I searched and found related questions, but nothing specifically addressing what identity it was that bound the 13 but not the rest.
First, there was the common origin. The 13 colonies started out as two joint-stock companies granted a charter in 1606: the Virginia Company of Plymouth and the Virginia Company of London, also known as the London Company and the Plymouth Company. Their granted territories would take up much of the North Atlantic coast and over the next 150 years would be divided and extended to become the 13 colonies.
Those divisions and extensions were specified and defined by English monarchs and governments who had a very vague idea of the actual geography of their colonies, so that the actual borders had to be worked out on the ground, like neighbors who've been sold badly-surveyed adjoining properties. For example, Maryland and Pennsylvania were both given some of the lower Delaware valley. That made it necessary to interact. As these became English colonies ( after New York and the Delaware River were taken from the Dutch and Swedes) , that interaction involved English law, English intervention. And as they were contiguous, of course there was commerce between the colonies as well.
Lastly, the Seven Years War started in Pennsylvania, as a result of British colonists coming up against French claims. The colonies were quite divided in how to fight in the earliest stages of that war and not too effective, but when eventually it was won by the arrival of British professional soldiers there was suddenly a very large addition to the English territory: Canada. That territory came with administration costs- notably, a real standing army, instead of the simple volunteer militias that had done so poorly in the war. That war also brought the Proclamation of 1763, which set a western boundary to the colonies and denied them the territory they'd hope to gain. Resentment over the taxes to pay for the new territories, and resentment at being denied western expansion, were the common grievances that drove the 13 colonies to revolt.
There was extensive trade with the Caribbean: notably, most slaves for Virginia plantations came there first. When the revolt began, the Continental Congress wrote to the Caribbean colonies like Jamaica inviting them to join. They did not.
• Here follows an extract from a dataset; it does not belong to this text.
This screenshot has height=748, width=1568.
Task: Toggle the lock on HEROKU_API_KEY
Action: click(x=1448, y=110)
Nor did the colonists succeed in carrying the revolt there with their few naval expeditions . It would have almost certainly been a bridge too far: the North Atlantic colonies were quite insignificant to the economy of England compared to the sugar plantations in the Caribbean, and England would have contested them much more vigorously. And those sugar plantations were more closely tied to England: their sugar was exported there, a British army was in residence to prevent a slave revolt, and the goal of every Jamaican colonist was to get a profitable plantation going, put it in the charge of an overseer, and go back home to England to live on the proceeds, become a Nabob.
The Continental Congress also hoped to convince French Canadians to join. There was an expedition north by Benedict Arnold in 1775. Quebec City was besieged: but did not fall,and the army was defeated, Arnold injured. And the Continental negotiators found they had little to offer that really interested the Quebecois. The invasion was a disaster.
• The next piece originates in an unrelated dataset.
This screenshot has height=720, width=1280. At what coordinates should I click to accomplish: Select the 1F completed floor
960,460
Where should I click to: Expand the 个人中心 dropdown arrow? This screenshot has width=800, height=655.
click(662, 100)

But given the fact that the slave economy of colonies like North Carolina and Virginia had much in common with, say, Jamaica, why didn't the revolt stay limited to colonies like Massachusetts? The British government expected this to be the case. There were, it knew, far more Tories in the south. When it became impossible to suppress the revolt in Massachusetts and New York, General Henry Clinton did try to move into the south, hoping to have more success suppressing it there. However, Clinton ( and before him, Virginia Governor Dunmore) made the mistake of offering freedom to all slaves who would sign onto the British army. This alienated many otherwise sympathetic Tories. And those Tories who did try to help the British discovered that, though their help was welcomed, it was impossible for the small British armies to actually occupy and control an entire area and so prevent retaliation against them by Continental sympathizers.